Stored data
--- begin ---

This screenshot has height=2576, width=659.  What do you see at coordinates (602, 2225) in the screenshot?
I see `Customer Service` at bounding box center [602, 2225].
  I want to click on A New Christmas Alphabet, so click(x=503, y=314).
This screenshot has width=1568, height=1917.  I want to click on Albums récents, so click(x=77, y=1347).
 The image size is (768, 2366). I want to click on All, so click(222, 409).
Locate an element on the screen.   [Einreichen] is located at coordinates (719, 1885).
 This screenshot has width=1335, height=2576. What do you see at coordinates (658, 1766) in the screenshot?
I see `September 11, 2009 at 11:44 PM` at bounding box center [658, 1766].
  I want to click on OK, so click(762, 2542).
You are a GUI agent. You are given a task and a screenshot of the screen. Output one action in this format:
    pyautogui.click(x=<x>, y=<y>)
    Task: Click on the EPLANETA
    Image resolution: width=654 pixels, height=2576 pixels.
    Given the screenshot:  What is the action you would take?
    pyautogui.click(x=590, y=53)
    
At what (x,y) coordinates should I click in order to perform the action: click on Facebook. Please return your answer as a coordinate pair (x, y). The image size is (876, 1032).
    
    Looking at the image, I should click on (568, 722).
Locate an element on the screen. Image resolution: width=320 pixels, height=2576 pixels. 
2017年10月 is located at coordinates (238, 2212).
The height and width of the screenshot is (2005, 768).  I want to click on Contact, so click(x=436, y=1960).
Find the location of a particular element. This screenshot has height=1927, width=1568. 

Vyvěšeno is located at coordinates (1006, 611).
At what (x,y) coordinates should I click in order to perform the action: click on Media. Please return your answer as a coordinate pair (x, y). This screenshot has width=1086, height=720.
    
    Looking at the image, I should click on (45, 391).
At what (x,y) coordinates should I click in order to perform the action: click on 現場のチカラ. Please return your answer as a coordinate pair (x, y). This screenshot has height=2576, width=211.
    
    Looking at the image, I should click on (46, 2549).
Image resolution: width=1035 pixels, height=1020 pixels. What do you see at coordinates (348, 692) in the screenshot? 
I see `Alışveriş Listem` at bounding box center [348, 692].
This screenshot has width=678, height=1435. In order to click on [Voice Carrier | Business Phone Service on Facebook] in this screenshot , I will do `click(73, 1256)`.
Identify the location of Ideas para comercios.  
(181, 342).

--- end ---

Rewrite the entries with "Image resolution" replaced by "Screen size" wherever it occurs, keeping everything else unchanged.

This screenshot has height=2576, width=659.  What do you see at coordinates (602, 2225) in the screenshot?
I see `Customer Service` at bounding box center [602, 2225].
  I want to click on A New Christmas Alphabet, so click(x=503, y=314).
This screenshot has width=1568, height=1917.  I want to click on Albums récents, so click(x=77, y=1347).
 The image size is (768, 2366). I want to click on All, so click(222, 409).
Locate an element on the screen.   [Einreichen] is located at coordinates (719, 1885).
 This screenshot has width=1335, height=2576. What do you see at coordinates (658, 1766) in the screenshot?
I see `September 11, 2009 at 11:44 PM` at bounding box center [658, 1766].
  I want to click on OK, so click(762, 2542).
You are a GUI agent. You are given a task and a screenshot of the screen. Output one action in this format:
    pyautogui.click(x=<x>, y=<y>)
    Task: Click on the EPLANETA
    Screen size: width=654 pixels, height=2576 pixels.
    Given the screenshot:  What is the action you would take?
    pyautogui.click(x=590, y=53)
    
At what (x,y) coordinates should I click in order to perform the action: click on Facebook. Please return your answer as a coordinate pair (x, y). The image size is (876, 1032).
    
    Looking at the image, I should click on (568, 722).
Locate an element on the screen. Screen size: width=320 pixels, height=2576 pixels. 
2017年10月 is located at coordinates (238, 2212).
The height and width of the screenshot is (2005, 768).  I want to click on Contact, so click(x=436, y=1960).
Find the location of a particular element. This screenshot has height=1927, width=1568. 

Vyvěšeno is located at coordinates (1006, 611).
At what (x,y) coordinates should I click in order to perform the action: click on Media. Please return your answer as a coordinate pair (x, y). This screenshot has width=1086, height=720.
    
    Looking at the image, I should click on (45, 391).
At what (x,y) coordinates should I click in order to perform the action: click on 現場のチカラ. Please return your answer as a coordinate pair (x, y). This screenshot has height=2576, width=211.
    
    Looking at the image, I should click on (46, 2549).
Screen size: width=1035 pixels, height=1020 pixels. What do you see at coordinates (348, 692) in the screenshot? 
I see `Alışveriş Listem` at bounding box center [348, 692].
This screenshot has width=678, height=1435. In order to click on [Voice Carrier | Business Phone Service on Facebook] in this screenshot , I will do `click(73, 1256)`.
Identify the location of Ideas para comercios.  
(181, 342).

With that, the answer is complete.